Вот и нашему начальнику захотелось организовать концертную бригаду.

Два вечера в помещении столовой шел просмотр «дарований». Уголовники изо всех сил старались понравиться комиссии из числа лагерного начальства: пели блатные песни, дробили чечетку. Встречались и неплохие голоса, но репертуар, но манеры!.. Были и неожиданные выступления. Так, с огромным успехом плясали брат и сестра — молодые цыгане. Их даже на «бис» вызывали. Сильное впечатление произвел уже пожилой актер, который исполнил леденящий душу «Монолог сумасшедшего» Апухтина, а затем и Бориса Годунова, в котором о «мальчиках кровавых» читал так, что мурашки ползли по спине. Молодая женщина (медсестра) пела почти весь репертуар Любови Орловой, и очень неплохо. В дуэте с нею выступил темпераментный крымский татарин — с блеском спели из оперетки «Под дугой звенят, звенят бубенчики…». А потом выяснилось, что у него богатейший репертуар: и неаполитанские песни, и романсы. Но больше всего пронял он нас, когда запел «Дывлюсь я на небо, тай думку гадаю, чому ж я не сокил, чому ж не летаю…». Такую тоску о свободе изливал он в песне, что у меня горло стискивало слезами. Да и не только у меня. Аккомпанировал всем выступающим гитарист — угрюмый молодой парень, который ни разу не взглянул на присутствующих и, казалось, сросся со своей гитарой.
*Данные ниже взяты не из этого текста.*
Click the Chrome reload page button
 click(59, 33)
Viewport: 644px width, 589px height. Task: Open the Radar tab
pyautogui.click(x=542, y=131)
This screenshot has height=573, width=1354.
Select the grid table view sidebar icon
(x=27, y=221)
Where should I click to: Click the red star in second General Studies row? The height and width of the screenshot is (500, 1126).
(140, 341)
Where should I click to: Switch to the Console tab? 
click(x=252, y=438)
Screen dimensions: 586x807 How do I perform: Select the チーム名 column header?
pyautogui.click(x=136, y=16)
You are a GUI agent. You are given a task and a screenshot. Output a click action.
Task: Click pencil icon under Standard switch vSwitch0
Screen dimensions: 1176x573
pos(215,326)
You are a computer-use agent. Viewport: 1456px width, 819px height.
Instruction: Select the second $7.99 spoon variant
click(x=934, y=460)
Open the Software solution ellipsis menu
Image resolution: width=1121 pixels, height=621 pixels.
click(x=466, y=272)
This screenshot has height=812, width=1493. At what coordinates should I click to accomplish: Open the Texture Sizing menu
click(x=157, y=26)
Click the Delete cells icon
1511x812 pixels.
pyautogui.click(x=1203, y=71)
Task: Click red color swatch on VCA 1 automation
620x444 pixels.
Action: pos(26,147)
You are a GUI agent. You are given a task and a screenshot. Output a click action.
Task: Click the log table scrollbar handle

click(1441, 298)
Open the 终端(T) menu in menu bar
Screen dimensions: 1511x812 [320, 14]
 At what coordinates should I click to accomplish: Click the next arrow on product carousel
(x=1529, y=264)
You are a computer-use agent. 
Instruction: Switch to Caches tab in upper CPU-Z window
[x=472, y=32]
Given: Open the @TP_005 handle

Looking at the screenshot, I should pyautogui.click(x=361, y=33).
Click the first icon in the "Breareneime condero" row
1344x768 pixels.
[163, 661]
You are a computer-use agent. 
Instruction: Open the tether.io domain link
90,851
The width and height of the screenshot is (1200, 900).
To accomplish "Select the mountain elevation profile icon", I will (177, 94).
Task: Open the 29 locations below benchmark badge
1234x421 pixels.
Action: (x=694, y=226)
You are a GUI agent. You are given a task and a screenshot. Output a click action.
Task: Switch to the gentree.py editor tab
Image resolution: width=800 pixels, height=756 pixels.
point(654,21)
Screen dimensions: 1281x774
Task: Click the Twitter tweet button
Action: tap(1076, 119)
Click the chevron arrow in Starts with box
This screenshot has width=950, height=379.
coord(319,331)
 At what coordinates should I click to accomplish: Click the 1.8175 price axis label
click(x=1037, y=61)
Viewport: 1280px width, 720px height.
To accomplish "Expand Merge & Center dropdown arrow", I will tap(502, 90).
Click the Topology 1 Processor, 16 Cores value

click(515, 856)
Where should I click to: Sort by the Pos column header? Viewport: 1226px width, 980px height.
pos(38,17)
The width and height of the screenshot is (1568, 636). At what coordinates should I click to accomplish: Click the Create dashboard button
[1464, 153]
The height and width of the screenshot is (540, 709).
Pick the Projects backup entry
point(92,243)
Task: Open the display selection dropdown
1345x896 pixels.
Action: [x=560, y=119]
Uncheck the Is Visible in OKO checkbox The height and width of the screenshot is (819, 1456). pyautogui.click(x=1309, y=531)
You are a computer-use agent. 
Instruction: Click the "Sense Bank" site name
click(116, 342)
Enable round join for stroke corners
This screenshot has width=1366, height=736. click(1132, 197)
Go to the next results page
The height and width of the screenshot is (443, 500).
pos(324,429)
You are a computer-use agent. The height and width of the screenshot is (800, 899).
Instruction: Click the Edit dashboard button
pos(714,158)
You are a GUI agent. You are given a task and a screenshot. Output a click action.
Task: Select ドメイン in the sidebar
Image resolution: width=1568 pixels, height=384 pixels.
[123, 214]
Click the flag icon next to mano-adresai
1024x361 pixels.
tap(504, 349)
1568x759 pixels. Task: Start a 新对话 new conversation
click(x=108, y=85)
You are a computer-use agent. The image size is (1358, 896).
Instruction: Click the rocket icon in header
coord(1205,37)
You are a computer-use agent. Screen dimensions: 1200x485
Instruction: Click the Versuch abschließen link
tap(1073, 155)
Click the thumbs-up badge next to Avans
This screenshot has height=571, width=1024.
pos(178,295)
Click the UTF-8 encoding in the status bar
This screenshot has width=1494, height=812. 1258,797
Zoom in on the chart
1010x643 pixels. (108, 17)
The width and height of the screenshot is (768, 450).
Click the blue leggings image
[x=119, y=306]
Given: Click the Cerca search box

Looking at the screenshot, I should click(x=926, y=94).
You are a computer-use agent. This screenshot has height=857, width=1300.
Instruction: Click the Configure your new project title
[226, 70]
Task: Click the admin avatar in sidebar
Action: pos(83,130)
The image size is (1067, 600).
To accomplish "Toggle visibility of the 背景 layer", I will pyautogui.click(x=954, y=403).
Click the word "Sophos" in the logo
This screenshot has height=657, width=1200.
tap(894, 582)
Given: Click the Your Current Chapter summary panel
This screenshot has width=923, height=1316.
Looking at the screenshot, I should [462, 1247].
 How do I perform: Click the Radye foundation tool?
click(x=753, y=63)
Рассказывали, что он ленинградец, сидит «по Указу» и что гитару сумел силой отстоять при аресте, пронес ее через тюрьму и вот теперь, в лагере, никому не дает до нее дотронуться.

Играл он прекрасно, легко подбирая аккомпанемент в любой тональности. А в качестве сольного номера исполнил 7-й вальс Шопена и что-то из Альбинони[47]. Такая радость была слушать отличную музыку и в хорошем исполнении!

Но настоящим сюрпризом для всех было выступление человека лет 45, похожего на армянина: темные глаза под густыми бровями, большой мясистый нос на одутловатом лице, нездоровая полнота отечного тела. На вопросы комиссии отвечал так тихо и невнятно, что никто ничего не понимал. Сопровождающие его сказали, что он румын и плохо говорит по-русски. Но зато у него удивительный голос.

И действительно, когда он вышел на сцену, как-то очень профессионально занял позу, сразу преобразился, стал почти красивым и, наконец, прозвучала первая фраза из Леонкавалло: «Аврора уж солнцем блистала» (пел он на итальянском). Все замерли, такой поразительной чистоты и силы был этот голос! Такого уровня тенор можно было слышать только по радио. Оказалось, что Форселлини (не знаю, подлинное ли это его имя) был солистом Будапештского радио, а стажировался в Ла-Скала в Милане. Уж насколько невозмутимыми были члены комиссии, но и они разразились аплодисментами и долго не отпускали со сцены этого прекрасного певца. А он, казалось, был неистощим и мог петь еще и еще, полностью отдаваясь музыке. Исполнял он арии из опер Пуччини, Верди, Леонкавалло и, под конец, он так спел «Смейся, паяц, над разбитой любовью», что казалось, будто голос прорывается сквозь рыдание и у него слезы на глазах. И за что только угодил этот Форселлини в лагерь, да еще по 58 статье? Говорили, что он бежал из Румынии от нашествия фашистов и надеялся найти убежище в Советской России… Вот и нашел «убежище» за колючей проволокой. Мне кажется, что он понимал по-русски и мог говорить, но, в знак протеста, принял обет молчания, никогда ни с кем не пытался говорить и не отвечал на вопросы. И только в пении выкладывался весь.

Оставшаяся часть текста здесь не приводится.